-- Records shown start --

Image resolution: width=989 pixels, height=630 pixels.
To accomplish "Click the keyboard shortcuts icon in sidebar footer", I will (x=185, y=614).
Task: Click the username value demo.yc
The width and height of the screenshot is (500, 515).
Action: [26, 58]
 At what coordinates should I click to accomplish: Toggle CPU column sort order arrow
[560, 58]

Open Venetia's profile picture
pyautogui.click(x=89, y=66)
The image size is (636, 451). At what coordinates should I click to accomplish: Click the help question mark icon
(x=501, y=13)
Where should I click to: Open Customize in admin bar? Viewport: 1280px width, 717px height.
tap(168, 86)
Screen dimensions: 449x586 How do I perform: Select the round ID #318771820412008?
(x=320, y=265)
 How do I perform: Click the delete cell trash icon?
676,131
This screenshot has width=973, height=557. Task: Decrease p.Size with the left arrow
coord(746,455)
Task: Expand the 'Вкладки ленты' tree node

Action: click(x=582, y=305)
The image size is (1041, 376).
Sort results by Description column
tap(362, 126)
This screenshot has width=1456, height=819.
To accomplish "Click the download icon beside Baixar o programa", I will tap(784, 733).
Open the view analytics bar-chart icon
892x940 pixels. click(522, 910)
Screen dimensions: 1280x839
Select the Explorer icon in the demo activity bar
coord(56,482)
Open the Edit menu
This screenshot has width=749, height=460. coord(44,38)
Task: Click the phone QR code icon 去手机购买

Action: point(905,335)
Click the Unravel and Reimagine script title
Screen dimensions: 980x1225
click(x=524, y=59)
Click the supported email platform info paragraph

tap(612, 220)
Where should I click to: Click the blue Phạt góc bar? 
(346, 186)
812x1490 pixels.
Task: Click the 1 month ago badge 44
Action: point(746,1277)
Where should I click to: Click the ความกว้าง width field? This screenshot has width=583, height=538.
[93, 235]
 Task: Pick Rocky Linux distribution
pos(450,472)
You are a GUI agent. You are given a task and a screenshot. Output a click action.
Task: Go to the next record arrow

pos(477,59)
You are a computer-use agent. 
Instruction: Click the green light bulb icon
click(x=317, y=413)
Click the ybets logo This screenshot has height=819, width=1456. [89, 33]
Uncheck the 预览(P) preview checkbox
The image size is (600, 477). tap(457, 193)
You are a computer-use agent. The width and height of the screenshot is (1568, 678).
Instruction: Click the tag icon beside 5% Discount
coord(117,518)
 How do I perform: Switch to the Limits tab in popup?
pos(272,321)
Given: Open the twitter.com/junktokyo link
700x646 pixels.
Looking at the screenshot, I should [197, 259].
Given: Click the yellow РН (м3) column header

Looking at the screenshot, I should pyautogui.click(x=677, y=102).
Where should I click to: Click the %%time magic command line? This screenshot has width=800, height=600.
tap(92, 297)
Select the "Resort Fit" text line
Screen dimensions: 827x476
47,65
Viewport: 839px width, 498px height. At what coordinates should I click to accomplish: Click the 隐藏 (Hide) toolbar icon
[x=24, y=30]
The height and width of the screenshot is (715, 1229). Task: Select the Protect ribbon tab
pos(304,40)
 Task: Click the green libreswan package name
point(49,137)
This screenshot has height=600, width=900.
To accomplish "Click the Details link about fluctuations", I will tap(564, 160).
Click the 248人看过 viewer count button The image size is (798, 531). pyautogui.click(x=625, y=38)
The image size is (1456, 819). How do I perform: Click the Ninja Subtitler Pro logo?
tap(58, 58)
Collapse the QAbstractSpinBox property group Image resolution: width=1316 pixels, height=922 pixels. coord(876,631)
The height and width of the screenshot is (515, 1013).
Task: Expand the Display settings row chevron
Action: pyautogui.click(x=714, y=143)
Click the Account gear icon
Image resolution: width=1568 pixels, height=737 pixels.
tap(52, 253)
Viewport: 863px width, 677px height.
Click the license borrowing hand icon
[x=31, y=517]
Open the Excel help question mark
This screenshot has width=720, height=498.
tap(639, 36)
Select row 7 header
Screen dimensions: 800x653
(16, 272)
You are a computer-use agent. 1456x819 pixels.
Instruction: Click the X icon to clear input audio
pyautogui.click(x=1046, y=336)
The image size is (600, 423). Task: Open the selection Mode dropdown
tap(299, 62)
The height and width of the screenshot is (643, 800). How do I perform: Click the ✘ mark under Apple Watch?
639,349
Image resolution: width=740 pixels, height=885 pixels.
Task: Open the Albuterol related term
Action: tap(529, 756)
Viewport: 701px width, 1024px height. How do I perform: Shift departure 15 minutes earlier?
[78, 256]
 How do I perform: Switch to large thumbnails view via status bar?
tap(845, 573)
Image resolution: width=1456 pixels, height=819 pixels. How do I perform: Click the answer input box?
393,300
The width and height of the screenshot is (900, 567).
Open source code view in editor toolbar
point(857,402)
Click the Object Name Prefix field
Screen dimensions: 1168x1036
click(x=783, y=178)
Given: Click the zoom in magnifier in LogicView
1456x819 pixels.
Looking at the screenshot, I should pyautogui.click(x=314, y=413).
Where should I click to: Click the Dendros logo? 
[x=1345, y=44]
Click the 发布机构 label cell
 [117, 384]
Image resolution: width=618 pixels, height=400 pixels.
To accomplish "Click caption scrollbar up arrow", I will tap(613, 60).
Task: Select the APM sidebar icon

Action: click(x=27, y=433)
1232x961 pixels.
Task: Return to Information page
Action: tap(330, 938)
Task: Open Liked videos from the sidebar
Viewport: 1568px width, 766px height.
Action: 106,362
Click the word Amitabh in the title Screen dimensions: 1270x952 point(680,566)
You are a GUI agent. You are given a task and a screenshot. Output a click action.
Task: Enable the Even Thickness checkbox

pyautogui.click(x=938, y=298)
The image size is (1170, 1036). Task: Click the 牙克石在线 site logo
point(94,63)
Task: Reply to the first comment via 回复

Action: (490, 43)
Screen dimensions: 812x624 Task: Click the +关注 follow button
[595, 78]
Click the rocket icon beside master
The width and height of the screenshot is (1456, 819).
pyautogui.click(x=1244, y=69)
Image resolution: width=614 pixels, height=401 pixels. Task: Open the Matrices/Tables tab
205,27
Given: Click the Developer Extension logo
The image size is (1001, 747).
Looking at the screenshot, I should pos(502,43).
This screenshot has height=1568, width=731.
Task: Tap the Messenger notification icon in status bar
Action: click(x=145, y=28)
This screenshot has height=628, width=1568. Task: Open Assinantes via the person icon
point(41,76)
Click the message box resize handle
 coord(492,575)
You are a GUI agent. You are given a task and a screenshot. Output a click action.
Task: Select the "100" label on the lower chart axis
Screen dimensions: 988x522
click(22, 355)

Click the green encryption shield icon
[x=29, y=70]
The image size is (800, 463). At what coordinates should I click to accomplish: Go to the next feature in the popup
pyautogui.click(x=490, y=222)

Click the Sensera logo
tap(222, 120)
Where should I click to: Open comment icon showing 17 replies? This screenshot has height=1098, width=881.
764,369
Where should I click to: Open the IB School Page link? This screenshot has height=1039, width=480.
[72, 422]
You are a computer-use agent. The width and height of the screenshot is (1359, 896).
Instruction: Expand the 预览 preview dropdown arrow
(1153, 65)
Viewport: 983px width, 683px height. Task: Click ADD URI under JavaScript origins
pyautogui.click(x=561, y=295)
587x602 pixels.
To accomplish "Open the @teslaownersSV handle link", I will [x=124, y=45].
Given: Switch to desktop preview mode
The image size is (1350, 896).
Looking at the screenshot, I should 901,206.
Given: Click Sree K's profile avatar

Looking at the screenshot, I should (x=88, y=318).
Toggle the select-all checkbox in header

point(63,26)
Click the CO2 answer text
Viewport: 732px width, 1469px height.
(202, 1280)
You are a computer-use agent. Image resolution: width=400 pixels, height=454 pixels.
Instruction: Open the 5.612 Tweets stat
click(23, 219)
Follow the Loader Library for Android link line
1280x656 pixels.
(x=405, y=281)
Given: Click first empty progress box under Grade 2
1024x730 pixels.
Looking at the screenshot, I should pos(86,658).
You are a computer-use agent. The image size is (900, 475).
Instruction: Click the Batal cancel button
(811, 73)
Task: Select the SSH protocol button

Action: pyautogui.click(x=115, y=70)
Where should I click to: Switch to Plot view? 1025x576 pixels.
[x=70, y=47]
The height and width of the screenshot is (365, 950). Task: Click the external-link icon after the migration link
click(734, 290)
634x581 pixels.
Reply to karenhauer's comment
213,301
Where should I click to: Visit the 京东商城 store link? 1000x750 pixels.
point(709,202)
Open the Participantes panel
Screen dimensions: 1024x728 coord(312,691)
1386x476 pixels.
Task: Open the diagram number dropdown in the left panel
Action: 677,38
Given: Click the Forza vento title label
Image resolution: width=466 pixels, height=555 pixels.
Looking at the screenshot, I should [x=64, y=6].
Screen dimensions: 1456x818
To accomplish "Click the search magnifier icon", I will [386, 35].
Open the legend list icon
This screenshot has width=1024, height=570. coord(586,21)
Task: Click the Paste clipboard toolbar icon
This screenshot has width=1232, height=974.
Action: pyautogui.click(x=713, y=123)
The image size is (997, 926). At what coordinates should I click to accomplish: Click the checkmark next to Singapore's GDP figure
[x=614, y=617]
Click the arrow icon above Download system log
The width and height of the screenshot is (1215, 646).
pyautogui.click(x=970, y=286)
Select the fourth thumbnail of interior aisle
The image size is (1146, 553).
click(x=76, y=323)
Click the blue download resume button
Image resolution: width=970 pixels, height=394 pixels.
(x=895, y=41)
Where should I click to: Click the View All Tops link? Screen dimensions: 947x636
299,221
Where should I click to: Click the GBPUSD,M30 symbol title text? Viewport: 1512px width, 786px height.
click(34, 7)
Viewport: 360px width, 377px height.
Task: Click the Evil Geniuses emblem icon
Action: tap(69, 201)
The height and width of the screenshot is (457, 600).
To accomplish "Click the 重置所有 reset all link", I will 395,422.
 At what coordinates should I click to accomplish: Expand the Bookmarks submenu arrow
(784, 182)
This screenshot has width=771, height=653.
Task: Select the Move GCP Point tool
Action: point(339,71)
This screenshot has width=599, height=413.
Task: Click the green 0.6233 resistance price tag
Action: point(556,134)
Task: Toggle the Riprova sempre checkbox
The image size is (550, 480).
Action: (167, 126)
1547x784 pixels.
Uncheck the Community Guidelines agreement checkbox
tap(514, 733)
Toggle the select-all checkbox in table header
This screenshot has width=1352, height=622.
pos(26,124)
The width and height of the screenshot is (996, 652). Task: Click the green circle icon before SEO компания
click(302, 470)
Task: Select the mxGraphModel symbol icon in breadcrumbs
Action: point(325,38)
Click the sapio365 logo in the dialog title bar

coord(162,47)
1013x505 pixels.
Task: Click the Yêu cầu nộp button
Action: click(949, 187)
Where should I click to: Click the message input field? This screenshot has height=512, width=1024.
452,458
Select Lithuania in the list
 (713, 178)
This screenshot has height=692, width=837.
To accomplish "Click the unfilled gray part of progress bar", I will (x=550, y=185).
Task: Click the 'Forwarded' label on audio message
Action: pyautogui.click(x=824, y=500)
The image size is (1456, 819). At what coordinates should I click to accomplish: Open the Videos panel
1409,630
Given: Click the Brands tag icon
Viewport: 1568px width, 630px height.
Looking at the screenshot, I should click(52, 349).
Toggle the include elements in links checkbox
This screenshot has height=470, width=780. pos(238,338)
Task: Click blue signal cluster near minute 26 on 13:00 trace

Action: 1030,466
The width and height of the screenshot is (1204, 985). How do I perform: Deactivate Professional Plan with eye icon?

-- Records shown end --

» Problem requirements: Reproduce every line from the one containing "Toggle the select-all checkbox in header" down to the one containing "Looking at the screenshot, I should pos(86,658).", both included, exactly as they stand.

» Correct output:
Toggle the select-all checkbox in header

point(63,26)
Click the CO2 answer text
Viewport: 732px width, 1469px height.
(202, 1280)
You are a computer-use agent. Image resolution: width=400 pixels, height=454 pixels.
Instruction: Open the 5.612 Tweets stat
click(23, 219)
Follow the Loader Library for Android link line
1280x656 pixels.
(x=405, y=281)
Given: Click first empty progress box under Grade 2
1024x730 pixels.
Looking at the screenshot, I should pos(86,658).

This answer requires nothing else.